Heures perdues/Le vieux Curé

Imprimerie générale A. Côté (p. 239-243).


LE VIEUX CURÉ


« Je suis depuis trente ans curé de la paroisse,
Trente ans de dur labeur ! et c’est avec angoisse
Que je songe, en voyant mes cheveux tout blanchis,
Qu’un jour je dois partir. Et plus je réfléchis
À mon humble existence, à mon travail modeste,
Plus je tiens à garder la force qui me reste.

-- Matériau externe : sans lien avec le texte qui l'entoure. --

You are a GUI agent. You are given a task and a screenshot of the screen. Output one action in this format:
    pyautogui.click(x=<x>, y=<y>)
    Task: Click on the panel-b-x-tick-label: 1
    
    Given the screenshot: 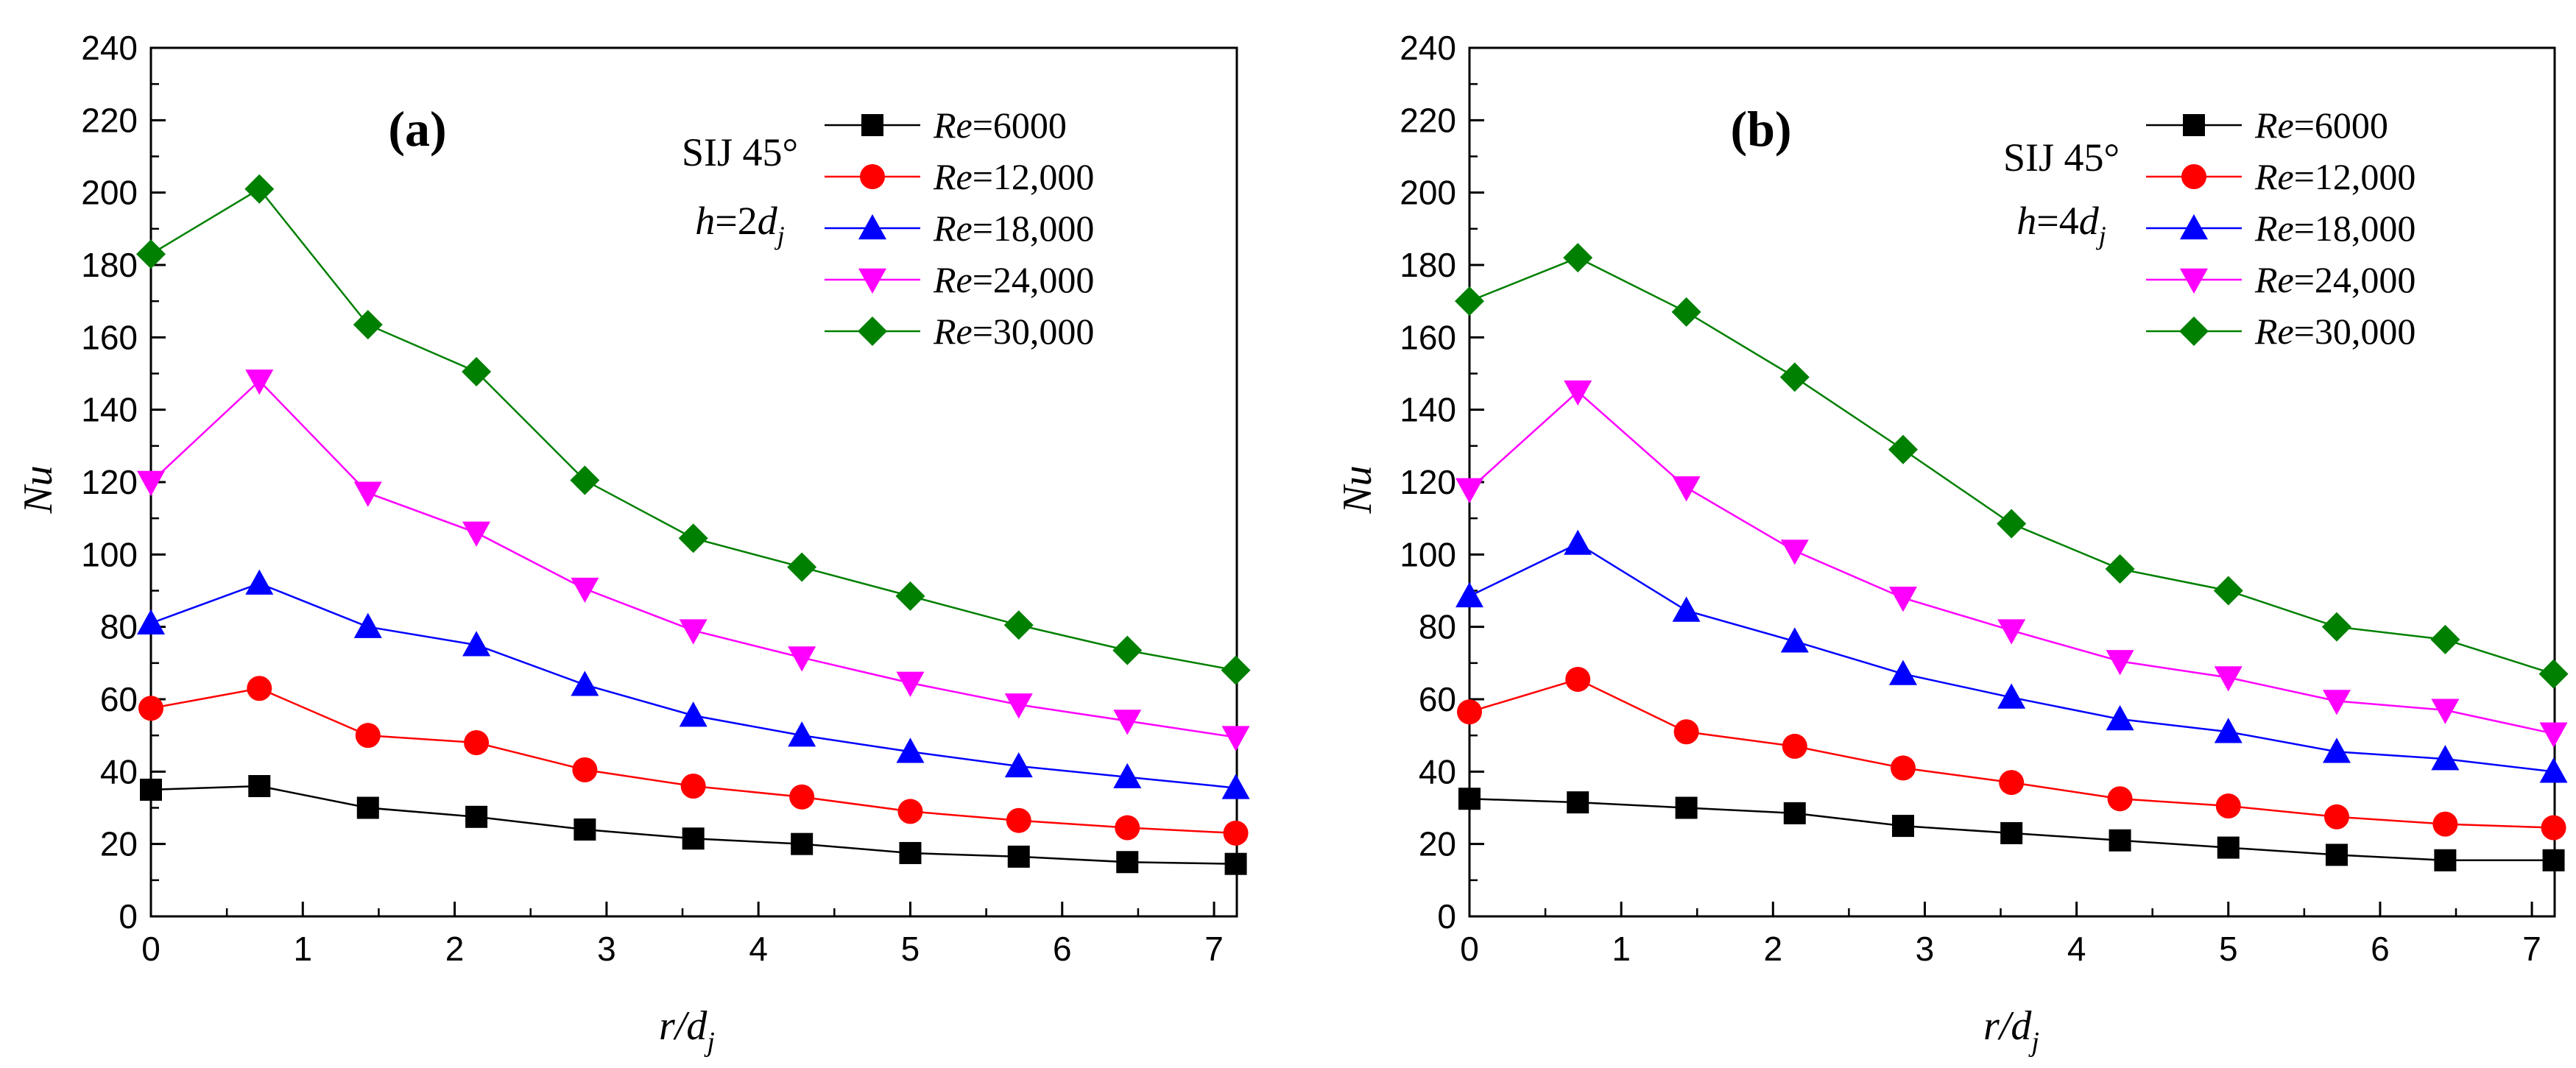 What is the action you would take?
    pyautogui.click(x=1622, y=949)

J’aimerais vivre encor, mais ce n’est plus pour moi ;
Le rappel peut sonner sans me causer d’émoi.
Si je veux prolonger mon utile vieillesse,
— Que le ciel me pardonne, hélas ! cette faiblesse —
C’est que, je l’ai compris, toujours la même main
Apprend à mieux bénir, montre mieux le chemin ;
La même voix, malgré qu’elle soit défaillante,
Sait mieux encourager la vertu chancelante,
Et le même regard, qu’il se mouille de pleurs
Ou qu’il soit souriant, pénètre mieux les cœurs.
À la voix du berger le troupeau s’accoutume :
Il reconnaît son pas et même son costume ;
Mais qu’un pâtre nouveau succède au vieux berger,
Le bercail n’entend pas la voix de l’étranger.


Depuis, les cheveux blancs jusqu’à la tête blonde,
Intime ami de tous, je connais tout le monde,

Fier de mon rôle obscur, de ma tâche jaloux,
J’ai baptisé l’enfant, j’ai béni les époux,
J’ai, fardeau le plus lourd de ma rude carrière,
Conduit bien des défunts du chaume au cimetière,
Silencieux enclos que la mort a peuplé
Et que, les yeux en pleurs, tant de fois j’ai foulé !
Puis (la vie est ainsi) dans les jours de liesse
J’ai de mes paroissiens partagé l’allégresse
Et, l’oreille tendue à leur joie, à leurs pleurs,
J’ai ri de leur gaîté, pleuré de leurs douleurs.
Tous les ans, sans manquer, je faisais ma visite
D’un bout de la paroisse à l’autre. À chaque gîte
Je frappais. On m’ouvrait, empressés et joyeux.
L’émotion des cœurs mettait des pleurs aux yeux.
Et le père, et la mère, et toute la famille
— Et vous savez, monsieur, qu’au pays ça fourmille —
Tous de se mettre en cercle et de me souhaiter
Longue vie et bonheur, et de me raconter
Leurs chagrins, car ces cœurs si naïfs, si rustiques

Connaissent comme nous les peines domestiques.
Dans ces humbles foyers j’étais le bienvenu ;
J’y trouvais tous les ans plus d’un nouveau venu,
Et bien souvent aussi plus d’une place vide,
Car, dans son cours fatal, la mort toujours avide,
Moissonnant sans compter les jeunes et les vieux,
Semble m’épargner seul sans faire d’envieux !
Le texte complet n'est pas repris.